### Records from a collection
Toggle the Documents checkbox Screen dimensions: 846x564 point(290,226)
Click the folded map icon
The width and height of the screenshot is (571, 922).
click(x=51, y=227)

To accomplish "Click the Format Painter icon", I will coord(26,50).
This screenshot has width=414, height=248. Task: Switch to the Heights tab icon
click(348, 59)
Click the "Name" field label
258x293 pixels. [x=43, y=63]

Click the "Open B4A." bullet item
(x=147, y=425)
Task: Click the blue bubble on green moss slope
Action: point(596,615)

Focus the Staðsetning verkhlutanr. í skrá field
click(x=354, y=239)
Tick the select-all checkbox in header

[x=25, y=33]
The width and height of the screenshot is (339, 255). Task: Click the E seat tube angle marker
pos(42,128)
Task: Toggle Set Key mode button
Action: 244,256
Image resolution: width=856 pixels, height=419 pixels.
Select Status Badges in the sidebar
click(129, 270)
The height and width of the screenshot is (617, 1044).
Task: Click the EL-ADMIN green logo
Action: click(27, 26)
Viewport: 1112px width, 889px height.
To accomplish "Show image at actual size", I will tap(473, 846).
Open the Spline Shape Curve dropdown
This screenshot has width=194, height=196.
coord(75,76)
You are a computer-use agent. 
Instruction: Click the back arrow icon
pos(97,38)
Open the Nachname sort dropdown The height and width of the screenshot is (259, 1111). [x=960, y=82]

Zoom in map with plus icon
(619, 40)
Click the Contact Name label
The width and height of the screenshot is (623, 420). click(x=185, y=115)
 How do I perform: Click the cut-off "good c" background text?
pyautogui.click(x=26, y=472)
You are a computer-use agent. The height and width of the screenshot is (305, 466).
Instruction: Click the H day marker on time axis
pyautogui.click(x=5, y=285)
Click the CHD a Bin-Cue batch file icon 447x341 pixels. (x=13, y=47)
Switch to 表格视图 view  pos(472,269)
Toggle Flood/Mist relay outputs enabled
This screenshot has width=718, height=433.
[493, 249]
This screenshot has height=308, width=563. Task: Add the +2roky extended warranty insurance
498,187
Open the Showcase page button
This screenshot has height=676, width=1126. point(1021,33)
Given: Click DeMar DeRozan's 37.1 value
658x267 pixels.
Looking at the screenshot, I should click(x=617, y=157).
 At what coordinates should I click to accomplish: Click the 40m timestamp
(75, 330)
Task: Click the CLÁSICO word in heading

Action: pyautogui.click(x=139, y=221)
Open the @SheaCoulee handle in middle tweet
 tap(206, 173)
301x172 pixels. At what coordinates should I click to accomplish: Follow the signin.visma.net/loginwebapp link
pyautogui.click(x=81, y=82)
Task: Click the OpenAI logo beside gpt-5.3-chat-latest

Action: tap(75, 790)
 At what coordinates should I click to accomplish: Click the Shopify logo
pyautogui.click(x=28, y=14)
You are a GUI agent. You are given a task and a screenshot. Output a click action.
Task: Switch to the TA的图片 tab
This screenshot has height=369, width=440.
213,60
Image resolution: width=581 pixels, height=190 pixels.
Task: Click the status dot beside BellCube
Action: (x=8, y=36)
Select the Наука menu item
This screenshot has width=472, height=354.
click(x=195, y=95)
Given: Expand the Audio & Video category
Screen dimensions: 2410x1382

### Problem to work on
Repeat the data above in full, word for word.

### Response
Toggle the Documents checkbox Screen dimensions: 846x564 point(290,226)
Click the folded map icon
The width and height of the screenshot is (571, 922).
click(x=51, y=227)

To accomplish "Click the Format Painter icon", I will coord(26,50).
This screenshot has width=414, height=248. Task: Switch to the Heights tab icon
click(348, 59)
Click the "Name" field label
258x293 pixels. [x=43, y=63]

Click the "Open B4A." bullet item
(x=147, y=425)
Task: Click the blue bubble on green moss slope
Action: point(596,615)

Focus the Staðsetning verkhlutanr. í skrá field
click(x=354, y=239)
Tick the select-all checkbox in header

[x=25, y=33]
The width and height of the screenshot is (339, 255). Task: Click the E seat tube angle marker
pos(42,128)
Task: Toggle Set Key mode button
Action: 244,256
Image resolution: width=856 pixels, height=419 pixels.
Select Status Badges in the sidebar
click(129, 270)
The height and width of the screenshot is (617, 1044).
Task: Click the EL-ADMIN green logo
Action: click(27, 26)
Viewport: 1112px width, 889px height.
To accomplish "Show image at actual size", I will tap(473, 846).
Open the Spline Shape Curve dropdown
This screenshot has width=194, height=196.
coord(75,76)
You are a computer-use agent. 
Instruction: Click the back arrow icon
pos(97,38)
Open the Nachname sort dropdown The height and width of the screenshot is (259, 1111). [x=960, y=82]

Zoom in map with plus icon
(619, 40)
Click the Contact Name label
The width and height of the screenshot is (623, 420). click(x=185, y=115)
 How do I perform: Click the cut-off "good c" background text?
pyautogui.click(x=26, y=472)
You are a computer-use agent. The height and width of the screenshot is (305, 466).
Instruction: Click the H day marker on time axis
pyautogui.click(x=5, y=285)
Click the CHD a Bin-Cue batch file icon 447x341 pixels. (x=13, y=47)
Switch to 表格视图 view  pos(472,269)
Toggle Flood/Mist relay outputs enabled
This screenshot has width=718, height=433.
[493, 249]
This screenshot has height=308, width=563. Task: Add the +2roky extended warranty insurance
498,187
Open the Showcase page button
This screenshot has height=676, width=1126. point(1021,33)
Given: Click DeMar DeRozan's 37.1 value
658x267 pixels.
Looking at the screenshot, I should click(x=617, y=157).
 At what coordinates should I click to accomplish: Click the 40m timestamp
(75, 330)
Task: Click the CLÁSICO word in heading

Action: pyautogui.click(x=139, y=221)
Open the @SheaCoulee handle in middle tweet
 tap(206, 173)
301x172 pixels. At what coordinates should I click to accomplish: Follow the signin.visma.net/loginwebapp link
pyautogui.click(x=81, y=82)
Task: Click the OpenAI logo beside gpt-5.3-chat-latest

Action: tap(75, 790)
 At what coordinates should I click to accomplish: Click the Shopify logo
pyautogui.click(x=28, y=14)
You are a GUI agent. You are given a task and a screenshot. Output a click action.
Task: Switch to the TA的图片 tab
This screenshot has height=369, width=440.
213,60
Image resolution: width=581 pixels, height=190 pixels.
Task: Click the status dot beside BellCube
Action: (x=8, y=36)
Select the Наука menu item
This screenshot has width=472, height=354.
click(x=195, y=95)
Given: Expand the Audio & Video category
Screen dimensions: 2410x1382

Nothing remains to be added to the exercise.